Return every entry below exactly as written.

(Dataset entries)
-----

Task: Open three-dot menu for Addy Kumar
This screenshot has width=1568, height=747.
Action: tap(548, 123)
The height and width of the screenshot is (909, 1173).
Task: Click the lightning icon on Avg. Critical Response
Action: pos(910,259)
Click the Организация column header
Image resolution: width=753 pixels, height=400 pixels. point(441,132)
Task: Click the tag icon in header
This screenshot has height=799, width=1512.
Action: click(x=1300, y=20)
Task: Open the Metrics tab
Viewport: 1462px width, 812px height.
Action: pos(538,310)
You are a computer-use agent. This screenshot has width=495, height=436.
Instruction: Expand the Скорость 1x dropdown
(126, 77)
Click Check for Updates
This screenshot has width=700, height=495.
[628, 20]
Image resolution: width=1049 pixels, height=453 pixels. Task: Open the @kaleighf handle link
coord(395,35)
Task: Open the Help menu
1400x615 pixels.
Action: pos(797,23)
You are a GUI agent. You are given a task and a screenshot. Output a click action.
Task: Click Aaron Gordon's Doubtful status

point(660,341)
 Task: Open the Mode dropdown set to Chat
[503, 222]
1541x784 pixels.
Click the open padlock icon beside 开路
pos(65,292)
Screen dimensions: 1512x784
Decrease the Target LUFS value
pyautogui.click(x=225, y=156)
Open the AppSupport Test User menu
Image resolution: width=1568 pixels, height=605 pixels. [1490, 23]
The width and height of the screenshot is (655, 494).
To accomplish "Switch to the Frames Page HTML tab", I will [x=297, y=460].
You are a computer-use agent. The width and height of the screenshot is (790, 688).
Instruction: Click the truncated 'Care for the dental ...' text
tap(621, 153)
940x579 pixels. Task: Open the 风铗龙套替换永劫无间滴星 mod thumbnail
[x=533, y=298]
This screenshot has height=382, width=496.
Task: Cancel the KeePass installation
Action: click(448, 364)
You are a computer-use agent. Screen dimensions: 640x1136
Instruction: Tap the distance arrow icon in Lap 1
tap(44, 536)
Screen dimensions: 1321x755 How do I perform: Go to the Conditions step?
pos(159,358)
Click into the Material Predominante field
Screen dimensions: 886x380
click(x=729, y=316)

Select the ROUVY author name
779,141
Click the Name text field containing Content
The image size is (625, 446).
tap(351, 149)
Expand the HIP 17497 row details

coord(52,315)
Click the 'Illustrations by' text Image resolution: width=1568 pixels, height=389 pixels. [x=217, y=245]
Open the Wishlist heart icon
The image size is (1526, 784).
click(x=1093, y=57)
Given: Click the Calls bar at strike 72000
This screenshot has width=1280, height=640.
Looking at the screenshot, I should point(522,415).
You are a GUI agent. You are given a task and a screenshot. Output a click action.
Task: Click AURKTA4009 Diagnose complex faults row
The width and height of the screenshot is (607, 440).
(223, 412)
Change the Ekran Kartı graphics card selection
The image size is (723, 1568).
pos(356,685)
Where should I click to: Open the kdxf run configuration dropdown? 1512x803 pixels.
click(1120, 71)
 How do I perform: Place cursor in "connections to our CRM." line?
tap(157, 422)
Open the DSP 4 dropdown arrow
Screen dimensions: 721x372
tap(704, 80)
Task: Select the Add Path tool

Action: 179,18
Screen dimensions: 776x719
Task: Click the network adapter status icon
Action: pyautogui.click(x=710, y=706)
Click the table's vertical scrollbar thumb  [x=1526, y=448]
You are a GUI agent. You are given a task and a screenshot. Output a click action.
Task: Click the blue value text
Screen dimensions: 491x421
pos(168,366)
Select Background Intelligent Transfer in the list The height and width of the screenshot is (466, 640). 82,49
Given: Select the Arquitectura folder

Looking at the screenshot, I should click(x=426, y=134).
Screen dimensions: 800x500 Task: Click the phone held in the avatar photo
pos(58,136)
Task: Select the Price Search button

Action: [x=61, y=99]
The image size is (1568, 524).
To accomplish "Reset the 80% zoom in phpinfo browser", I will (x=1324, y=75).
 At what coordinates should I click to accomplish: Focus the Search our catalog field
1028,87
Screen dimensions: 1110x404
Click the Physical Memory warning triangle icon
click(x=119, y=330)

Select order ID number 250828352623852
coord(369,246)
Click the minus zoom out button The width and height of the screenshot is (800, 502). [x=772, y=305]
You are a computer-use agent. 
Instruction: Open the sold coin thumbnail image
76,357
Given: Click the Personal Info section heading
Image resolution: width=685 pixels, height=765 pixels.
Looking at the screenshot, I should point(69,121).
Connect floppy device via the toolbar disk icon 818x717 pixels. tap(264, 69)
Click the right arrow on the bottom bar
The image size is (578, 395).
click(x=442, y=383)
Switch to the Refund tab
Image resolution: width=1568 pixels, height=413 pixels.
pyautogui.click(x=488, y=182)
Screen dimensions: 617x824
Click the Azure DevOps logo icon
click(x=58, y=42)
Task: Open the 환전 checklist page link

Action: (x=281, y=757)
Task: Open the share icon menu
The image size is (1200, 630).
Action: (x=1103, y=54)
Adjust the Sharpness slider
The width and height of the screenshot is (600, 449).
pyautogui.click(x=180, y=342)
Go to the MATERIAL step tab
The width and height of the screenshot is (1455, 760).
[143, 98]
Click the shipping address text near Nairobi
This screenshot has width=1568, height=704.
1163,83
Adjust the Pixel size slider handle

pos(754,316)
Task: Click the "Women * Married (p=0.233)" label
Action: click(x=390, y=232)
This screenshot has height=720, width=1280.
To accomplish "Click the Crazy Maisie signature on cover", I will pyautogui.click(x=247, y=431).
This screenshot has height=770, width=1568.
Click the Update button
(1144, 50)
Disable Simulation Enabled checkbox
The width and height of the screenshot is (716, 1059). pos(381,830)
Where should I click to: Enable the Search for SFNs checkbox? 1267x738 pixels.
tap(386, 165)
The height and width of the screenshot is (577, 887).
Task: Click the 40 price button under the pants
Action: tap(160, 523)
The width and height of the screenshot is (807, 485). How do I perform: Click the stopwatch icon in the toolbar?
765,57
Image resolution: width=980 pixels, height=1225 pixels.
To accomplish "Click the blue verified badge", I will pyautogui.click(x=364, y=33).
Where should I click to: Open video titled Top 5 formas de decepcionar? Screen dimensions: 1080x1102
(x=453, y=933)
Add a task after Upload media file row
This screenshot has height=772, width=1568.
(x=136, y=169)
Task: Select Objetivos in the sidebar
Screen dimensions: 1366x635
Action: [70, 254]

-----

→ Output for this exercise:
Task: Open three-dot menu for Addy Kumar
This screenshot has width=1568, height=747.
Action: tap(548, 123)
The height and width of the screenshot is (909, 1173).
Task: Click the lightning icon on Avg. Critical Response
Action: pos(910,259)
Click the Организация column header
Image resolution: width=753 pixels, height=400 pixels. point(441,132)
Task: Click the tag icon in header
This screenshot has height=799, width=1512.
Action: click(x=1300, y=20)
Task: Open the Metrics tab
Viewport: 1462px width, 812px height.
Action: pos(538,310)
You are a computer-use agent. This screenshot has width=495, height=436.
Instruction: Expand the Скорость 1x dropdown
(126, 77)
Click Check for Updates
This screenshot has width=700, height=495.
[628, 20]
Image resolution: width=1049 pixels, height=453 pixels. Task: Open the @kaleighf handle link
coord(395,35)
Task: Open the Help menu
1400x615 pixels.
Action: pos(797,23)
You are a GUI agent. You are given a task and a screenshot. Output a click action.
Task: Click Aaron Gordon's Doubtful status

point(660,341)
 Task: Open the Mode dropdown set to Chat
[503, 222]
1541x784 pixels.
Click the open padlock icon beside 开路
pos(65,292)
Screen dimensions: 1512x784
Decrease the Target LUFS value
pyautogui.click(x=225, y=156)
Open the AppSupport Test User menu
Image resolution: width=1568 pixels, height=605 pixels. [1490, 23]
The width and height of the screenshot is (655, 494).
To accomplish "Switch to the Frames Page HTML tab", I will [x=297, y=460].
You are a computer-use agent. The width and height of the screenshot is (790, 688).
Instruction: Click the truncated 'Care for the dental ...' text
tap(621, 153)
940x579 pixels. Task: Open the 风铗龙套替换永劫无间滴星 mod thumbnail
[x=533, y=298]
This screenshot has height=382, width=496.
Task: Cancel the KeePass installation
Action: click(448, 364)
You are a computer-use agent. Screen dimensions: 640x1136
Instruction: Tap the distance arrow icon in Lap 1
tap(44, 536)
Screen dimensions: 1321x755 How do I perform: Go to the Conditions step?
pos(159,358)
Click into the Material Predominante field
Screen dimensions: 886x380
click(x=729, y=316)

Select the ROUVY author name
779,141
Click the Name text field containing Content
The image size is (625, 446).
tap(351, 149)
Expand the HIP 17497 row details

coord(52,315)
Click the 'Illustrations by' text Image resolution: width=1568 pixels, height=389 pixels. [x=217, y=245]
Open the Wishlist heart icon
The image size is (1526, 784).
click(x=1093, y=57)
Given: Click the Calls bar at strike 72000
This screenshot has width=1280, height=640.
Looking at the screenshot, I should point(522,415).
You are a GUI agent. You are given a task and a screenshot. Output a click action.
Task: Click AURKTA4009 Diagnose complex faults row
The width and height of the screenshot is (607, 440).
(223, 412)
Change the Ekran Kartı graphics card selection
The image size is (723, 1568).
pos(356,685)
Where should I click to: Open the kdxf run configuration dropdown? 1512x803 pixels.
click(1120, 71)
 How do I perform: Place cursor in "connections to our CRM." line?
tap(157, 422)
Open the DSP 4 dropdown arrow
Screen dimensions: 721x372
tap(704, 80)
Task: Select the Add Path tool

Action: 179,18
Screen dimensions: 776x719
Task: Click the network adapter status icon
Action: pyautogui.click(x=710, y=706)
Click the table's vertical scrollbar thumb  [x=1526, y=448]
You are a GUI agent. You are given a task and a screenshot. Output a click action.
Task: Click the blue value text
Screen dimensions: 491x421
pos(168,366)
Select Background Intelligent Transfer in the list The height and width of the screenshot is (466, 640). 82,49
Given: Select the Arquitectura folder

Looking at the screenshot, I should click(x=426, y=134).
Screen dimensions: 800x500 Task: Click the phone held in the avatar photo
pos(58,136)
Task: Select the Price Search button

Action: [x=61, y=99]
The image size is (1568, 524).
To accomplish "Reset the 80% zoom in phpinfo browser", I will (x=1324, y=75).
 At what coordinates should I click to accomplish: Focus the Search our catalog field
1028,87
Screen dimensions: 1110x404
Click the Physical Memory warning triangle icon
click(x=119, y=330)

Select order ID number 250828352623852
coord(369,246)
Click the minus zoom out button The width and height of the screenshot is (800, 502). [x=772, y=305]
You are a computer-use agent. 
Instruction: Open the sold coin thumbnail image
76,357
Given: Click the Personal Info section heading
Image resolution: width=685 pixels, height=765 pixels.
Looking at the screenshot, I should point(69,121).
Connect floppy device via the toolbar disk icon 818x717 pixels. tap(264, 69)
Click the right arrow on the bottom bar
The image size is (578, 395).
click(x=442, y=383)
Switch to the Refund tab
Image resolution: width=1568 pixels, height=413 pixels.
pyautogui.click(x=488, y=182)
Screen dimensions: 617x824
Click the Azure DevOps logo icon
click(x=58, y=42)
Task: Open the 환전 checklist page link

Action: (x=281, y=757)
Task: Open the share icon menu
The image size is (1200, 630).
Action: (x=1103, y=54)
Adjust the Sharpness slider
The width and height of the screenshot is (600, 449).
pyautogui.click(x=180, y=342)
Go to the MATERIAL step tab
The width and height of the screenshot is (1455, 760).
[143, 98]
Click the shipping address text near Nairobi
This screenshot has width=1568, height=704.
1163,83
Adjust the Pixel size slider handle

pos(754,316)
Task: Click the "Women * Married (p=0.233)" label
Action: click(x=390, y=232)
This screenshot has height=720, width=1280.
To accomplish "Click the Crazy Maisie signature on cover", I will pyautogui.click(x=247, y=431).
This screenshot has height=770, width=1568.
Click the Update button
(1144, 50)
Disable Simulation Enabled checkbox
The width and height of the screenshot is (716, 1059). pos(381,830)
Where should I click to: Enable the Search for SFNs checkbox? 1267x738 pixels.
tap(386, 165)
The height and width of the screenshot is (577, 887).
Task: Click the 40 price button under the pants
Action: tap(160, 523)
The width and height of the screenshot is (807, 485). How do I perform: Click the stopwatch icon in the toolbar?
765,57
Image resolution: width=980 pixels, height=1225 pixels.
To accomplish "Click the blue verified badge", I will pyautogui.click(x=364, y=33).
Where should I click to: Open video titled Top 5 formas de decepcionar? Screen dimensions: 1080x1102
(x=453, y=933)
Add a task after Upload media file row
This screenshot has height=772, width=1568.
(x=136, y=169)
Task: Select Objetivos in the sidebar
Screen dimensions: 1366x635
Action: [70, 254]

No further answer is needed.